However it does imply that the soldiers thought that the commanders weren’t involved in the front-line of the war and so don’t respect them highly. Through my own knowledge, it is clear that the content in source A is a little false because there was a lot of discipline in the British army at the time of the First World War. This meant that the soldiers didn’t want to publicly disgrace the people of higher rank to them in the army.

This is shown by the second source (B) as the poet accuses the general’s staff of “incompetent swine,” which eventually led him to being branded ‘mental. But the content of this source is very true as the soldiers died very quickly once the trained soldiers were killed in warfare. I also understand that there was a huge incompetence in the staff of Sir Douglas Haig as his intelligence did inform him falsely by telling him that fewer soldiers were dying in the field than actually were. However, the content in source M is of great contrast to the other sources, it is written out of respect and so will be a little exaggerated. But just this fact shows that there was a relationship between the ranks out of respect if nothing else.

This is especially true with the relationships in the different ranks within the field. Also, there must have been trust in the intelligence’s ability otherwise there would have been no voluntary soldiers and the war may have been lost. So there was unrest between the different ranks, but it was clear that through propaganda there was trust. The different aims of the sources also means that they will be of varying usefulness of them. Source A is an extract from a British magazine that was very opinionated at this time and was against the way that the war was to be won.

* **Data extracts**
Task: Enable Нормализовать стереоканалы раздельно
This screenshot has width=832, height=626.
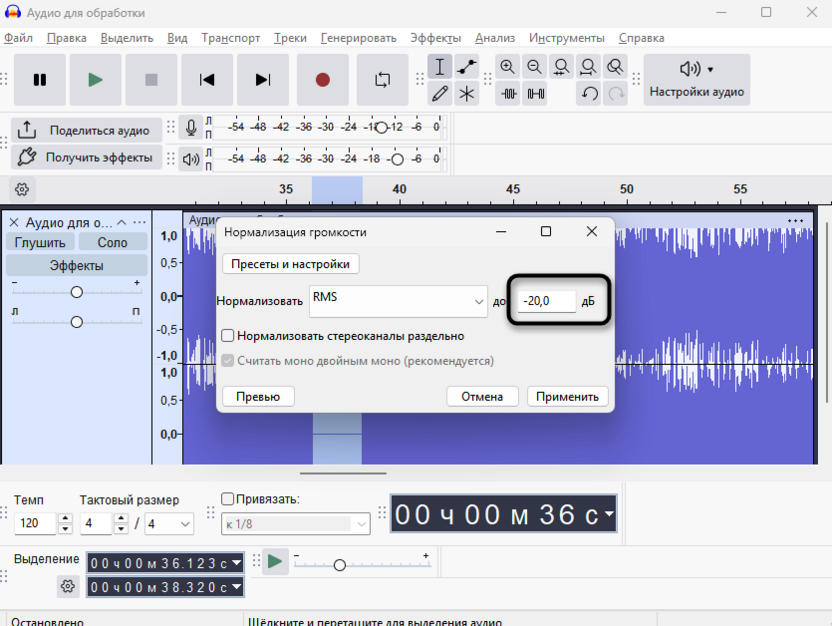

---

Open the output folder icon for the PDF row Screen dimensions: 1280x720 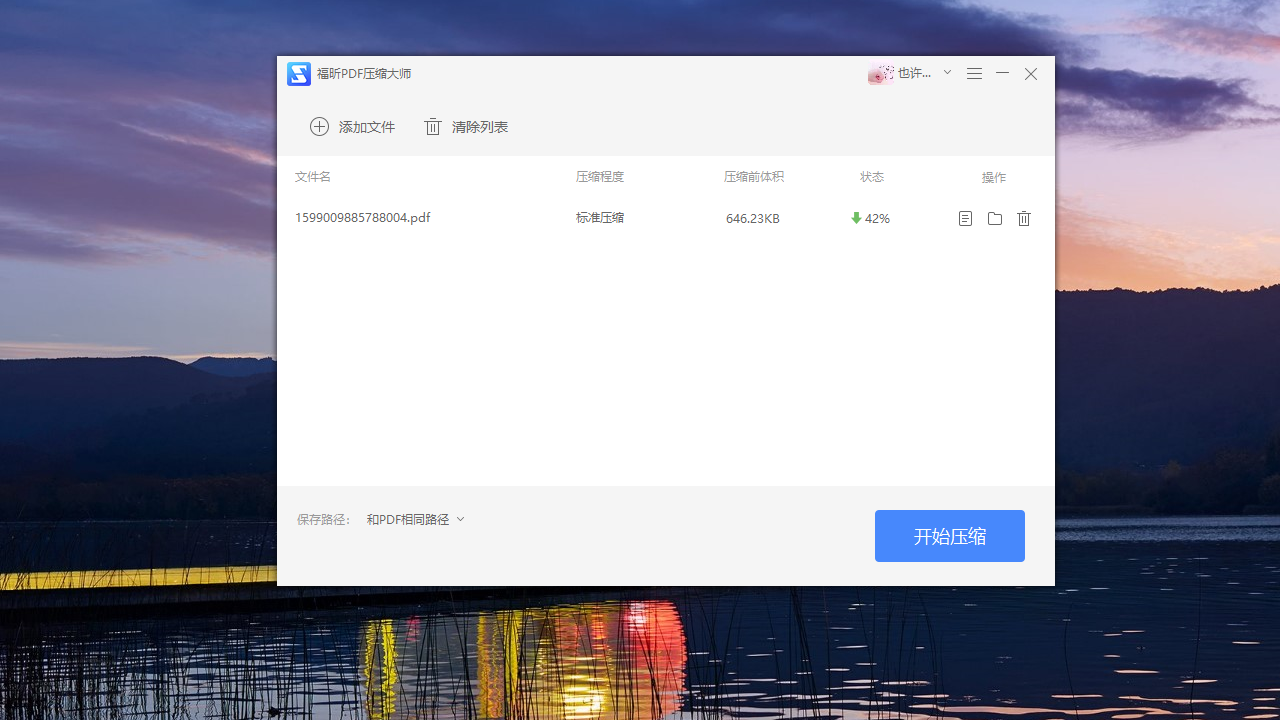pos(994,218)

* **Actions to take**
1/ In the essay on First World War sources, what did Sir Douglas Haig's intelligence falsely tell him?
2/ Resume the essay on First World War sources, starting after its last sentence.

* **Solved tasks**
1/ It told him that fewer soldiers were dying in the field than actually were.

2/
This source is meant to entertain the reader and the people who drew and wrote it most probably didn’t have any first-hand experience of the war, which would affect the reliability and accuracy of the source. However Source B was written at the time and was meant as a personal memory of the war. This suggests that although it was one person’s opinion it was not meant to persuade anybody and wouldn’t have been affected by propaganda or events in Britain. Also it would have been written after experiencing the war.

Source M however was written by somebody on the front-line to the parents of a “fine unselfish, comrade,” so would have been written under hard circumstances as the man who wrote it was meant to guide the dead soldier to victory. This means that it has little significance to the relationship between those in Britain and those on the front-line, but is very useful in describing the way that the front-line officers felt almost like parents to the soldiers. Finally in Sources A and B, there are no specific criticisms towards the commanders; but instead broad ideas that the authors thought should be improved.

If there had been criticisms about the creeping barrage as an attack instead of just “by his plan of attack,” then the arguments would have been more reliable as it would have been clear that the writers had researched their arguments. Although the sources show specific opinions of the attitudes towards the senior ranks, there are conflicting views and so no source can be said to be useful for a historian writing on the attitudes within the army as a whole. However all three sources would be useful for proving that there were different relationships in the army depending on personalities and personal feelings.